::: DATASET CONTENT :::

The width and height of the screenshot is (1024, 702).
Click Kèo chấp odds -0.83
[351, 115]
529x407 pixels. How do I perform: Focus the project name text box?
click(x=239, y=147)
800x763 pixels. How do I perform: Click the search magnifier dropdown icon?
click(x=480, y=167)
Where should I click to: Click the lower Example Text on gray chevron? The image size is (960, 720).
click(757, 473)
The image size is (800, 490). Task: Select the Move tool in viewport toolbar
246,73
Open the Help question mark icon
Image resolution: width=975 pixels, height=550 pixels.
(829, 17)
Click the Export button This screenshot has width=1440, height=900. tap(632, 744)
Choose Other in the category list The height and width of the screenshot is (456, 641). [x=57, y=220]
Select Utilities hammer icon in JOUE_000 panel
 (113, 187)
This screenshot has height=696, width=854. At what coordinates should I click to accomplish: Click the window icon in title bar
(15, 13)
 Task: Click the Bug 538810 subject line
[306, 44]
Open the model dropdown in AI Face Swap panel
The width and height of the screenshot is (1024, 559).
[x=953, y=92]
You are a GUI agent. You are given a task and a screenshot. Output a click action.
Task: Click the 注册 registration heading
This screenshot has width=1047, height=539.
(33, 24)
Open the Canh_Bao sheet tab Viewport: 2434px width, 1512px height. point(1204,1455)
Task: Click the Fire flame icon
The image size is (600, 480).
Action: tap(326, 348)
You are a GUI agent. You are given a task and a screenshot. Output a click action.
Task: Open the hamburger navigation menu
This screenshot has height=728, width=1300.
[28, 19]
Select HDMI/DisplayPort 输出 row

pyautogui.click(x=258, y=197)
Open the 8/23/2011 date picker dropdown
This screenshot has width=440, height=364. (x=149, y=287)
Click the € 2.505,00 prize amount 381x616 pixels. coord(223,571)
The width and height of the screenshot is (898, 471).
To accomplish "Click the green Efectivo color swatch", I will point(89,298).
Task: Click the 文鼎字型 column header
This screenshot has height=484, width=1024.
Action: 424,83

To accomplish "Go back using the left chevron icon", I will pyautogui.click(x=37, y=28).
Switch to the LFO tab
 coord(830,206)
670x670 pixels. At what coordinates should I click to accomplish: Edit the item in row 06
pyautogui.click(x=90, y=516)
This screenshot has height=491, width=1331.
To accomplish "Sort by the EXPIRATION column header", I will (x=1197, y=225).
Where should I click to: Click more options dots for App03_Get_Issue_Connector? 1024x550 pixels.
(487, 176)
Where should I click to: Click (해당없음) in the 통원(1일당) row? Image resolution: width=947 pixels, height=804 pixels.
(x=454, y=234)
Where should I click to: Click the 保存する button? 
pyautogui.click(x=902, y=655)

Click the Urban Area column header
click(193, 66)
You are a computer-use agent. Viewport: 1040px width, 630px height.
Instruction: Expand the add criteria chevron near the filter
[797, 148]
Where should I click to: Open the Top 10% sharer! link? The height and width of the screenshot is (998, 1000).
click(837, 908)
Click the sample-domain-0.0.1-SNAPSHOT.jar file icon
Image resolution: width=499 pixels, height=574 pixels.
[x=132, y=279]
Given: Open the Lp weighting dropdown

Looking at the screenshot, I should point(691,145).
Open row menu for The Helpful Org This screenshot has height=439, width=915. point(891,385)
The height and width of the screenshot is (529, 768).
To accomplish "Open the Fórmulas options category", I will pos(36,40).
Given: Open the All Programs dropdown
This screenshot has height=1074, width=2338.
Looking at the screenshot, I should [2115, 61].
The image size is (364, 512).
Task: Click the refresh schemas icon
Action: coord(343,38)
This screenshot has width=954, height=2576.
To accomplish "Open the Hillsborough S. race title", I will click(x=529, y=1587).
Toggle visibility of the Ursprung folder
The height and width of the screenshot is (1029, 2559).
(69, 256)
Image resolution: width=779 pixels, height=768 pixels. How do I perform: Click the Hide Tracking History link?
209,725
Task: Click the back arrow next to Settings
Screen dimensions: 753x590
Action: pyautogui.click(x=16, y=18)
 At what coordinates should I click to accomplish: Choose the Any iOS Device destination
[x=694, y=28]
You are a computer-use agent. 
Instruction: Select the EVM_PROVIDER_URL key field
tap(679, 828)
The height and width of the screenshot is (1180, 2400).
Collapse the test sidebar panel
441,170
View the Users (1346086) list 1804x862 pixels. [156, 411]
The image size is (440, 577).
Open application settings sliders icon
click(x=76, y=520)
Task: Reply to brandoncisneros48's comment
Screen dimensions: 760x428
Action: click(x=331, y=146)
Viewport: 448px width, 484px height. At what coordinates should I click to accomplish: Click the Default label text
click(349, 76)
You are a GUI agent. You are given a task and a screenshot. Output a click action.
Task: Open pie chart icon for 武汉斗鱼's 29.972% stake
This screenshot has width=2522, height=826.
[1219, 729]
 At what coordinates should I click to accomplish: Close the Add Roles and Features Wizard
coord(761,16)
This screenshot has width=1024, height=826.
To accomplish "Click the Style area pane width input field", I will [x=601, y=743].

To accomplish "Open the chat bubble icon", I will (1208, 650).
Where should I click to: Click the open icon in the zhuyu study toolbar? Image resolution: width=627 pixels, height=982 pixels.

:::

- _TASK OBJECTIVE_: Write out all the records again, exactly as they appear.

- _ANSWER TO THE PROBLEM_:
The width and height of the screenshot is (1024, 702).
Click Kèo chấp odds -0.83
[351, 115]
529x407 pixels. How do I perform: Focus the project name text box?
click(x=239, y=147)
800x763 pixels. How do I perform: Click the search magnifier dropdown icon?
click(x=480, y=167)
Where should I click to: Click the lower Example Text on gray chevron? The image size is (960, 720).
click(757, 473)
The image size is (800, 490). Task: Select the Move tool in viewport toolbar
246,73
Open the Help question mark icon
Image resolution: width=975 pixels, height=550 pixels.
(829, 17)
Click the Export button This screenshot has width=1440, height=900. tap(632, 744)
Choose Other in the category list The height and width of the screenshot is (456, 641). [x=57, y=220]
Select Utilities hammer icon in JOUE_000 panel
 (113, 187)
This screenshot has height=696, width=854. At what coordinates should I click to accomplish: Click the window icon in title bar
(15, 13)
 Task: Click the Bug 538810 subject line
[306, 44]
Open the model dropdown in AI Face Swap panel
The width and height of the screenshot is (1024, 559).
[x=953, y=92]
You are a GUI agent. You are given a task and a screenshot. Output a click action.
Task: Click the 注册 registration heading
This screenshot has width=1047, height=539.
(33, 24)
Open the Canh_Bao sheet tab Viewport: 2434px width, 1512px height. point(1204,1455)
Task: Click the Fire flame icon
The image size is (600, 480).
Action: tap(326, 348)
You are a GUI agent. You are given a task and a screenshot. Output a click action.
Task: Open the hamburger navigation menu
This screenshot has height=728, width=1300.
[28, 19]
Select HDMI/DisplayPort 输出 row

pyautogui.click(x=258, y=197)
Open the 8/23/2011 date picker dropdown
This screenshot has width=440, height=364. (x=149, y=287)
Click the € 2.505,00 prize amount 381x616 pixels. coord(223,571)
The width and height of the screenshot is (898, 471).
To accomplish "Click the green Efectivo color swatch", I will point(89,298).
Task: Click the 文鼎字型 column header
This screenshot has height=484, width=1024.
Action: 424,83

To accomplish "Go back using the left chevron icon", I will pyautogui.click(x=37, y=28).
Switch to the LFO tab
 coord(830,206)
670x670 pixels. At what coordinates should I click to accomplish: Edit the item in row 06
pyautogui.click(x=90, y=516)
This screenshot has height=491, width=1331.
To accomplish "Sort by the EXPIRATION column header", I will (x=1197, y=225).
Where should I click to: Click more options dots for App03_Get_Issue_Connector? 1024x550 pixels.
(487, 176)
Where should I click to: Click (해당없음) in the 통원(1일당) row? Image resolution: width=947 pixels, height=804 pixels.
(x=454, y=234)
Where should I click to: Click the 保存する button? 
pyautogui.click(x=902, y=655)

Click the Urban Area column header
click(193, 66)
You are a computer-use agent. Viewport: 1040px width, 630px height.
Instruction: Expand the add criteria chevron near the filter
[797, 148]
Where should I click to: Open the Top 10% sharer! link? The height and width of the screenshot is (998, 1000).
click(837, 908)
Click the sample-domain-0.0.1-SNAPSHOT.jar file icon
Image resolution: width=499 pixels, height=574 pixels.
[x=132, y=279]
Given: Open the Lp weighting dropdown

Looking at the screenshot, I should point(691,145).
Open row menu for The Helpful Org This screenshot has height=439, width=915. point(891,385)
The height and width of the screenshot is (529, 768).
To accomplish "Open the Fórmulas options category", I will pos(36,40).
Given: Open the All Programs dropdown
This screenshot has height=1074, width=2338.
Looking at the screenshot, I should [2115, 61].
The image size is (364, 512).
Task: Click the refresh schemas icon
Action: coord(343,38)
This screenshot has width=954, height=2576.
To accomplish "Open the Hillsborough S. race title", I will click(x=529, y=1587).
Toggle visibility of the Ursprung folder
The height and width of the screenshot is (1029, 2559).
(69, 256)
Image resolution: width=779 pixels, height=768 pixels. How do I perform: Click the Hide Tracking History link?
209,725
Task: Click the back arrow next to Settings
Screen dimensions: 753x590
Action: pyautogui.click(x=16, y=18)
 At what coordinates should I click to accomplish: Choose the Any iOS Device destination
[x=694, y=28]
You are a computer-use agent. 
Instruction: Select the EVM_PROVIDER_URL key field
tap(679, 828)
The height and width of the screenshot is (1180, 2400).
Collapse the test sidebar panel
441,170
View the Users (1346086) list 1804x862 pixels. [156, 411]
The image size is (440, 577).
Open application settings sliders icon
click(x=76, y=520)
Task: Reply to brandoncisneros48's comment
Screen dimensions: 760x428
Action: click(x=331, y=146)
Viewport: 448px width, 484px height. At what coordinates should I click to accomplish: Click the Default label text
click(349, 76)
You are a GUI agent. You are given a task and a screenshot. Output a click action.
Task: Open pie chart icon for 武汉斗鱼's 29.972% stake
This screenshot has width=2522, height=826.
[1219, 729]
 At what coordinates should I click to accomplish: Close the Add Roles and Features Wizard
coord(761,16)
This screenshot has width=1024, height=826.
To accomplish "Click the Style area pane width input field", I will [x=601, y=743].

To accomplish "Open the chat bubble icon", I will (1208, 650).
Where should I click to: Click the open icon in the zhuyu study toolbar? Image resolution: width=627 pixels, height=982 pixels.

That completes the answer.